Within South Asia, Jeo Biden will have to keep a balance in US relations between Pakistan and India. The irrational US leaning towards India has seriously marginalized Pakistan in last two decades. Pakistan would like that; President Elect Jeo Biden must play a vital role towards resolution of long-awaited Kashmir dispute as per the wishes of its subjects. The massive human rights violations in Indian Illegally Occupied Kashmir (IIOJK), the demographic changes being made by India in the occupied state must be stopped forthwith with the restoration of its pre August 5, 2019 status. In fact, without resolution of Kashmir dispute, there will be no peace in South Asia. While pursuing an independent foreign policy, Pakistan desires a dignified bilateral relationship between Islamabad and Washington.
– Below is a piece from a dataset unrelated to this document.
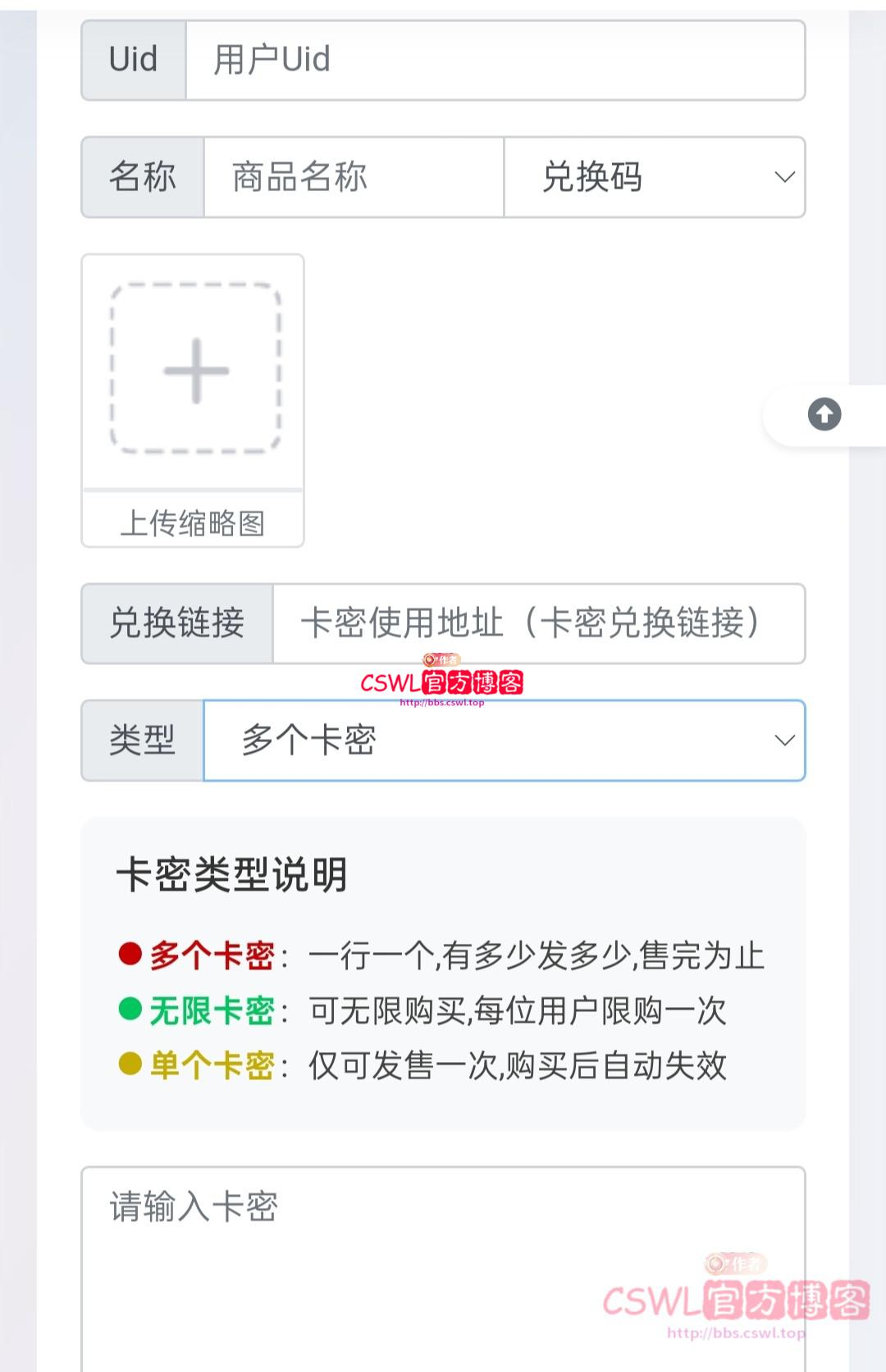Focus the 用户Uid input field
Image resolution: width=886 pixels, height=1372 pixels.
click(495, 61)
It would like US to respect its sovereignty, territorial integrity and acknowledgement of its heroic contributions against terrorism. Islamabad would also like that; it should not be dictated on the issues of its national interests, especially the project like Gwadar Port, CPEC, Kashmir and nuclear programme. Pakistan would also like US to facilitate its trade through market access of Pakistani goods without any discrimination. Indeed, as a pivotal state in Asia, Pakistani geopolitics can neither be ignored by major powers nor the regional states. Therefore, a win-win situation will be the best way forward in the bilateral relationship of Pakistan and United States.
— The writer is Professor of Politics and IR at International Islamic University, Islamabad.